During the time I took Puerto Rican History class in high school, my teacher would always remind us that the imposition of the word “America” as a way to refer to the United States was wrong. He argued that America is a continent, not a country; therefore, it seems egocentric that we would adopt the name of a continent as if no other countries besides ours make it up. I always thought it was a valid point. But if we’re not America, then what exactly is the United States of America? Well, it’s just that. A bordering group of states sheltered under the umbrella of a democratic government. The definition of a state is a territory, nation, or organized political entity ruled by one unified government. Summarized: a state is any piece of land with some sort of authoritative figure.

Our country is made up of 51 federally dependent but locally independent states; each state has its own individual government, but shares a single federal government. Each of these local governments holds a certain amount of power over the federal government, making both bodies mutually dependent. However, what would happen if the one central government was abolished? Would each of the 51 states that compose our country be economically, socially, and politically stable enough to withstand the implications of being their own country? This is the science of states.

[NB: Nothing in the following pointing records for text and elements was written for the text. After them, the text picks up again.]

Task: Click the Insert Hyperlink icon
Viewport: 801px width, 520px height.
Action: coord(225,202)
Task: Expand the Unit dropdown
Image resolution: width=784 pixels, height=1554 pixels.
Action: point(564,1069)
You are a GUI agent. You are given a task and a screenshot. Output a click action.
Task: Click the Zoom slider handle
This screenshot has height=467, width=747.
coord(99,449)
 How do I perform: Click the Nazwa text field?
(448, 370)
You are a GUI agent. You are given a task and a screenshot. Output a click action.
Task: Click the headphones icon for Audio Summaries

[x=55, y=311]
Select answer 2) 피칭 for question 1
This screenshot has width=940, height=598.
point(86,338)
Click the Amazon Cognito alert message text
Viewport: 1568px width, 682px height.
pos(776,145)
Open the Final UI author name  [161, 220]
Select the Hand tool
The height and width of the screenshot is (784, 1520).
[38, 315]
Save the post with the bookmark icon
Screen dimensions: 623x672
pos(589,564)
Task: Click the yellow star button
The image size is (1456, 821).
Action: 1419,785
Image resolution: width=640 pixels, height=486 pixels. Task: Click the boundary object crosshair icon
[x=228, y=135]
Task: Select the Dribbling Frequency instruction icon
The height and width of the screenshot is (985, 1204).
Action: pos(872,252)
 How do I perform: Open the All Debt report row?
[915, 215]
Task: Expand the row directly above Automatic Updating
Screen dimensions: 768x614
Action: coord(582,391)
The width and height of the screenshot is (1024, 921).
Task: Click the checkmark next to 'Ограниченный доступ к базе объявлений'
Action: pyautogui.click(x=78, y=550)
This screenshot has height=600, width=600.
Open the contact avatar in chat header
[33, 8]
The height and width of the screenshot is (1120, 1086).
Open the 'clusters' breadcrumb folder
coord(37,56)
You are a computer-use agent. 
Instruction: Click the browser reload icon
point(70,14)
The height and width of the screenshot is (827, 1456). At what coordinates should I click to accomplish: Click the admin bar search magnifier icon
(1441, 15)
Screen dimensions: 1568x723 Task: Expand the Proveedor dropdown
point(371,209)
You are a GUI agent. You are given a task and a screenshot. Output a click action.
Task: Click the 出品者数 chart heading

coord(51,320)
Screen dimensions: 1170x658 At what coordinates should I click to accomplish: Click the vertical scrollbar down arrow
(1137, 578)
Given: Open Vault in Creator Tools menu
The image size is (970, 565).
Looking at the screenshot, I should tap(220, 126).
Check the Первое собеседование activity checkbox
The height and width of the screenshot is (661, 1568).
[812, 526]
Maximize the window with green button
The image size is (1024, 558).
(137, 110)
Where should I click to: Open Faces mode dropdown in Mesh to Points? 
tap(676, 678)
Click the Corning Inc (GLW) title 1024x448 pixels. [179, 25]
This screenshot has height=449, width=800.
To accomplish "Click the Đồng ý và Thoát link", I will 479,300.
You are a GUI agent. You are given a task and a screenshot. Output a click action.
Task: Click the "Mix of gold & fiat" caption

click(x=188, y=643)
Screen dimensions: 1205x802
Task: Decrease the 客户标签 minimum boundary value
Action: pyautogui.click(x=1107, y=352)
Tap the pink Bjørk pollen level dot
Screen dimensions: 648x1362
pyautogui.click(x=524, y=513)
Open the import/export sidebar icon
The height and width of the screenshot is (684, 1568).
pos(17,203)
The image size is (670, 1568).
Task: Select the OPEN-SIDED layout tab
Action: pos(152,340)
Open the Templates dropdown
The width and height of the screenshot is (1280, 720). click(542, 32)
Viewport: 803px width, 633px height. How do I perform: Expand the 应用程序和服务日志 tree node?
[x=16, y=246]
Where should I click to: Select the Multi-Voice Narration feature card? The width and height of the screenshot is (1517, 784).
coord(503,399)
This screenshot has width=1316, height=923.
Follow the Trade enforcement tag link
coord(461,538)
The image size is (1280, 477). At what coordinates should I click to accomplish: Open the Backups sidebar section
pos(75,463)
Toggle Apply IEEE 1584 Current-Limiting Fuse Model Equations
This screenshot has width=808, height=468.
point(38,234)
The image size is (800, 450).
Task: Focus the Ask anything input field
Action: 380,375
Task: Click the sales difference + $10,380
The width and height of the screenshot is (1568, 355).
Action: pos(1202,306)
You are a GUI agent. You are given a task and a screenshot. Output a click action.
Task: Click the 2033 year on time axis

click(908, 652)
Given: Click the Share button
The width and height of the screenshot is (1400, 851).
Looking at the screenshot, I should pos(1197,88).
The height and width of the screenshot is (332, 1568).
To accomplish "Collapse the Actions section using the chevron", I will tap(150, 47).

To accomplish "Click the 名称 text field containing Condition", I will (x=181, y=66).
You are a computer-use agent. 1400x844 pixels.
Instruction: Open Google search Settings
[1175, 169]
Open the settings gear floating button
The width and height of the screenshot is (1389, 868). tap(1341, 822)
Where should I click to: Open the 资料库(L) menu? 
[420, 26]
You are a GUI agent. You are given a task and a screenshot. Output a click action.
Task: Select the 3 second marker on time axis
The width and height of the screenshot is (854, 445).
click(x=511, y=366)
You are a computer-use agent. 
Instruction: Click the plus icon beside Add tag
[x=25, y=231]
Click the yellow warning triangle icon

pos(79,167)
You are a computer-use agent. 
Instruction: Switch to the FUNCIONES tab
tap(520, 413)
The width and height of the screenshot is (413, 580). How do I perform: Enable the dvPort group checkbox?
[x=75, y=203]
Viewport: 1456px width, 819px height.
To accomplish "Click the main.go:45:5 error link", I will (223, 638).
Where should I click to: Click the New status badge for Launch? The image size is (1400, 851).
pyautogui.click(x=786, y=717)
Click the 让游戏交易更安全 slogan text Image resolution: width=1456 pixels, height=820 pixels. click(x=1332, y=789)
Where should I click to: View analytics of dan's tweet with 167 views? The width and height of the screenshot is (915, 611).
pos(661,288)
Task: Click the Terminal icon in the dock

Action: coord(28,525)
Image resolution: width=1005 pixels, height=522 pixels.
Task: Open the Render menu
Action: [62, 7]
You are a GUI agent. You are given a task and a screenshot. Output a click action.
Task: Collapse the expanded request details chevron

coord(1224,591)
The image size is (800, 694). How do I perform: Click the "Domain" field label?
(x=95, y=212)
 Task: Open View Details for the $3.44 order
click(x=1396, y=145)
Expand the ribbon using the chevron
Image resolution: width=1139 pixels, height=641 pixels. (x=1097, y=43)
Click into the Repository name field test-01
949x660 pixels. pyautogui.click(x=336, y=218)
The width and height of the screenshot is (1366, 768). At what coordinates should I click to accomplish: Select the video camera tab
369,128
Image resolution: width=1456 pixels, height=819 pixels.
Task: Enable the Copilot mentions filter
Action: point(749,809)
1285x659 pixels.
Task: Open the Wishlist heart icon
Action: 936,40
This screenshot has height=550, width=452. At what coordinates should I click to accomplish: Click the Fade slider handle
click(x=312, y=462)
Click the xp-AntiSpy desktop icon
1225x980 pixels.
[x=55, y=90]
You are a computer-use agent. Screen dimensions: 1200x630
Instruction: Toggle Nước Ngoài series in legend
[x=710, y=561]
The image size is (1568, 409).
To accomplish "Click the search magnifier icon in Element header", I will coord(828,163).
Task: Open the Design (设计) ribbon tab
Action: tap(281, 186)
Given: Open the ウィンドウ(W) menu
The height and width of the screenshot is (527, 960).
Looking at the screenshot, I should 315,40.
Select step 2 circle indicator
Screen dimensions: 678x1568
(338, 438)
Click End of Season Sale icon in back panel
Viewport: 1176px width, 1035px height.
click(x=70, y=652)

If we follow the steps of the scientific method, we will find ourselves at a standstill. Because there is no realistic way to scientifically test our theory of the states, we are stuck with our hypothesis. We could, however, apply this theory to scenarios where the government of the United States isn’t necessarily or directly involved- a smaller-scale situation. Let’s apply it to something we’re all familiar with: the Pennsylvania State University. Our university is split into 24 different campuses– much like our country is split into 51 states. Following this analogy, we could also think of the colleges that make up the campuses as the towns that make up a state. Now that we’ve drawn parallel lines, imagine that the collective entity that is Penn State dissolved and instead turned into separate academic institutions based on what were once campuses. Will these newly-formed institutions be stable enough to reach self-sufficiency?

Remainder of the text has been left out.